Carlo Ancelotti had not been Everton manager for long when one of his new charges had a question for him. Had he, the player wondered, been a professional soccer player himself? Since Ancelotti was Ancelotti, he ironically amused himself about it.
Another man might have pointed out that he was a two-time European champion and found himself at the heart of one of the most revered teams in sporting history. As Jose Mourinho, a manager who was never a player, said in another context: “That’s football heritage.” Another man may have simply wondered why the ignorant Everton footballer just hadn’t thought to google his new manager .
Anyway, Ancelotti’s active days are part of an amazing resume. He now has six Champions Leagues, as many as Liverpool and Bayern Munich, just one less than AC Milan. And four of the seven Rossoneri came with Ancelotti either in midfield or in the dugout. He has conquered Europe in five different decades, and if that’s enough to make many dictators envious, it will probably never be matched. He has an unmatched four wins as a manager.

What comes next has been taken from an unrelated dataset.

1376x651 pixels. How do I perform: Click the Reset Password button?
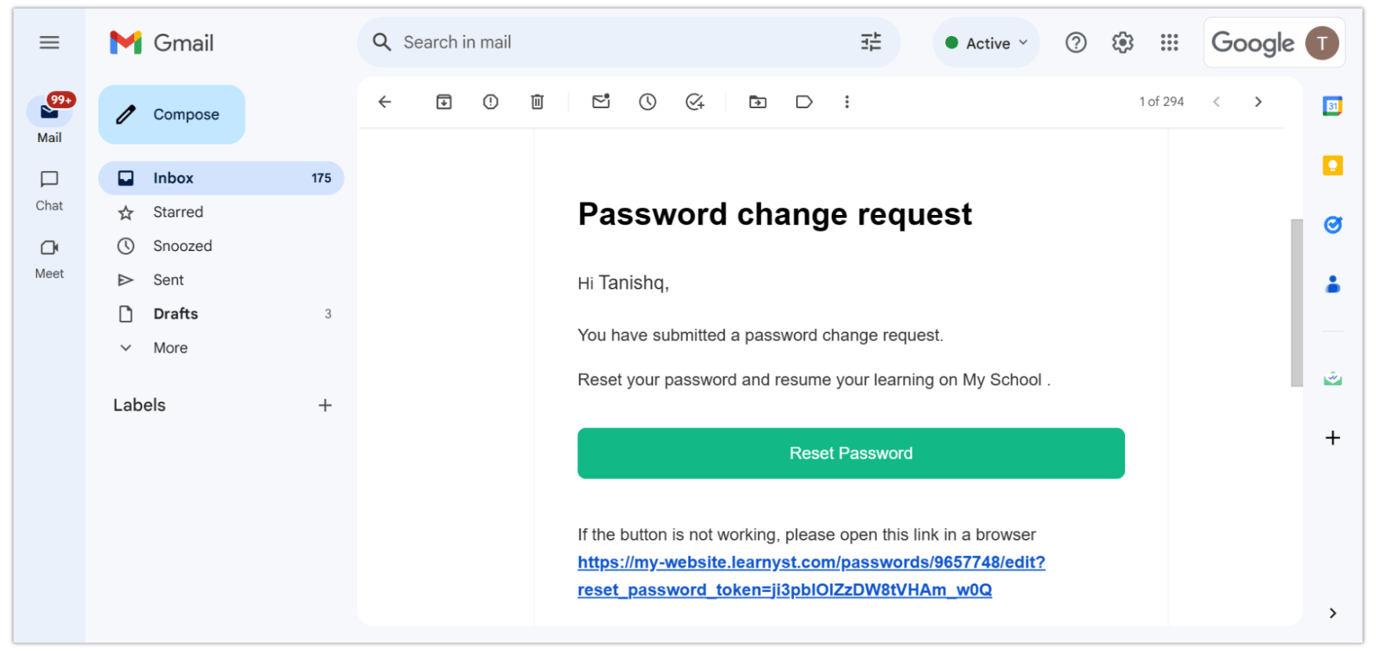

Take the idealists Rinus Michels and Johan Cruyff together, add the pragmatic pairing of Giovanni Trapattoni and Marcello Lippi and they’ve managed just as many European victories together as Ancelotti alone.
“I’m the record man,” said the Italian. From someone else, that would have sounded like boasting. Ancelotti only looked slightly amused. He has so many records that some people notice: For example, no other manager has won the Champions League 19 years after him. Ancelotti has managed to carve out an image for himself as the amiable everyman of management, forever lucky enough to fill one of the game’s most coveted roles, collecting silverware and rewards alike while savoring the fine dining.
His second spell at the Bernabeu may have polished that image. “I have to say that it’s easier to win a Champions League with Real Madrid than with any other club,” he reflected. Maybe, although that’s not the experience of Mourinho or Fabio Capello, to name just two. Ancelotti’s first European Cup with Real was the first in 11 years. His second came when he took charge of what appeared to be the worst Real side in a generation, if not two.
“I think the fact that nobody thought we could win helped us,” he said. That may be true, but there were obvious dangers in writing off the most successful club and manager in the history of the competition.
Perhaps, despite his medal collection, Ancelotti is slightly underestimated. At a time when everyone seems to want a coach with a philosophy, he renounced his own, dropping many of his Arrigo Sacchi influences and the 4-4-2 formation allowed by his mentor’s AC Milan team helped size. He was successful at the San Siro with four playmakers and a Christmas tree formation, but he’s not married to anything; only players, and no one has made as many great ones as Ancelotti. Which in turn is another reason why his own contribution can be underestimated.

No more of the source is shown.